- PROVIDED PASSAGE:

++++

For those eating UPFs, both weight and body mass index (BMI) had dropped after the eight-week trial period. Participants in this group lost an average of 1% of their weight – and are thought to have consumed around 120 fewer calories per day.
The outcome is surprising, not least to the researchers themselves, who were expecting the UPF diet group to gain weight, not lose it.
Minimally processed foods trump UPF diet But the real winner here is not UPF, it’s MPF. Participants following a minimally processed diet lost almost twice as much weight as those on the UPF diet.
For a study that’s regarded the longest experimental study of a UPF diet to date, these findings are significant.
Those on the MPF diet lost 2% of their weight on average, which included a higher proportion of fat mass. It’s thought this group consumed 290 fewer calories per day throughout the trial.
So what does all this mean? Ultimately, when following recommended dietary guidelines, opting for minimally processed food over its ultra-processed counterparts could help consumers lose more weight.

++++

- DATA FOR ANALYSIS:
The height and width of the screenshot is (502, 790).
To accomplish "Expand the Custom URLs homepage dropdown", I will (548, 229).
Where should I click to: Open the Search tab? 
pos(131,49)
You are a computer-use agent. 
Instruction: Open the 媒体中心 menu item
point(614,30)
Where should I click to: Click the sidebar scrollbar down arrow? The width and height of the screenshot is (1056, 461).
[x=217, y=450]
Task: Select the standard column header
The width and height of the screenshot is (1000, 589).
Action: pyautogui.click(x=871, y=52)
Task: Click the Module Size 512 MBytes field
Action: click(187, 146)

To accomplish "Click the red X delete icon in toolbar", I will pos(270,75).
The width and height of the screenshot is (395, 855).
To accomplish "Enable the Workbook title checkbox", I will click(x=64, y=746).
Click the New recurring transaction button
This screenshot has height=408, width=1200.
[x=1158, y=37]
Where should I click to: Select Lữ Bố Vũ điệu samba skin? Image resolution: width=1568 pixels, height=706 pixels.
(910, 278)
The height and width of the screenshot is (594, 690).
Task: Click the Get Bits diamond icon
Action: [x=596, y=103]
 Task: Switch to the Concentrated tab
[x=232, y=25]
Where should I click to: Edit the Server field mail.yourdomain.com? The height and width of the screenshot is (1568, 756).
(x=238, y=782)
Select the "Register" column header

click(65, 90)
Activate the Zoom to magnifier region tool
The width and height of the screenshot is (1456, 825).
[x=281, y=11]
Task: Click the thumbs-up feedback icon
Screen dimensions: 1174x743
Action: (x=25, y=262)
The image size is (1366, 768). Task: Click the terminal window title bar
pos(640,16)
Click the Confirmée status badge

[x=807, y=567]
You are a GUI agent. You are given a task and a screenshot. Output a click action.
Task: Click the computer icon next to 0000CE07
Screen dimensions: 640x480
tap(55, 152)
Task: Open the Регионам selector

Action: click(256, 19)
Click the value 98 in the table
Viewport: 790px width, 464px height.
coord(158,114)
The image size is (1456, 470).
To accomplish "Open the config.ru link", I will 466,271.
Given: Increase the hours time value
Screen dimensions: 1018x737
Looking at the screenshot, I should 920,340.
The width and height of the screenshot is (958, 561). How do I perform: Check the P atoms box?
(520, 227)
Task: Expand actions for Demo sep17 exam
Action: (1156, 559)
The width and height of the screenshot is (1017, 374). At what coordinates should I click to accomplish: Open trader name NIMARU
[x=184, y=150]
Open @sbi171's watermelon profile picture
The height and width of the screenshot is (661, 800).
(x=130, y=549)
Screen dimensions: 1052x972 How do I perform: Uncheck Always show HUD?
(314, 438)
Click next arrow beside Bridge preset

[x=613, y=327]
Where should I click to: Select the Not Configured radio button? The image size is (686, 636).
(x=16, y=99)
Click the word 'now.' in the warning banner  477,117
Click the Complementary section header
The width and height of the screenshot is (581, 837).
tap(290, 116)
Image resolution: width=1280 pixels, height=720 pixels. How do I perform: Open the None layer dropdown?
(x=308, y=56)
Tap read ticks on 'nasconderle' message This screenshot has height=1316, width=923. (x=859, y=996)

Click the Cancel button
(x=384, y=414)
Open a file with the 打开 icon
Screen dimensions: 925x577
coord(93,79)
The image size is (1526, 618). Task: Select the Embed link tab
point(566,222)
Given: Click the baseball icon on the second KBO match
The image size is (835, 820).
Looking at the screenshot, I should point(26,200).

++++

- ASSIGNED TASK 1:
Answer these from the diet trial passage, one line each:
(a) By what average percentage did participants on the UPF diet reduce their weight?
(b) About how many fewer calories per day is the MPF group thought to have consumed?
(c) What outcome did the researchers expect for the UPF diet group?
- ASSIGNED TASK 2:
For each statement, say yes or no according to the diet trial passage, and quote the words that decide it:
(a) Participants on the minimally processed diet lost nearly twice as much weight as those on the UPF diet.
(b) The trial ran for twelve weeks.
(c) The UPF group is thought to have eaten about 120 fewer calories per day.
- ASSIGNED TASK 3: Write out the part of the diet trial passage that opens with the words containing "For those eating" and closes with "throughout the trial.".

- EXERCISE RESULT 1:
(a) 1%
(b) 290 fewer calories per day
(c) They expected the UPF diet group to gain weight.

- EXERCISE RESULT 2:
(a) Yes: "Participants following a minimally processed diet lost almost twice as much weight as those on the UPF diet."
(b) No: "after the eight-week trial period"
(c) Yes: "are thought to have consumed around 120 fewer calories per day"

- EXERCISE RESULT 3:
For those eating UPFs, both weight and body mass index (BMI) had dropped after the eight-week trial period. Participants in this group lost an average of 1% of their weight – and are thought to have consumed around 120 fewer calories per day.
The outcome is surprising, not least to the researchers themselves, who were expecting the UPF diet group to gain weight, not lose it.
Minimally processed foods trump UPF diet But the real winner here is not UPF, it’s MPF. Participants following a minimally processed diet lost almost twice as much weight as those on the UPF diet.
For a study that’s regarded the longest experimental study of a UPF diet to date, these findings are significant.
Those on the MPF diet lost 2% of their weight on average, which included a higher proportion of fat mass. It’s thought this group consumed 290 fewer calories per day throughout the trial.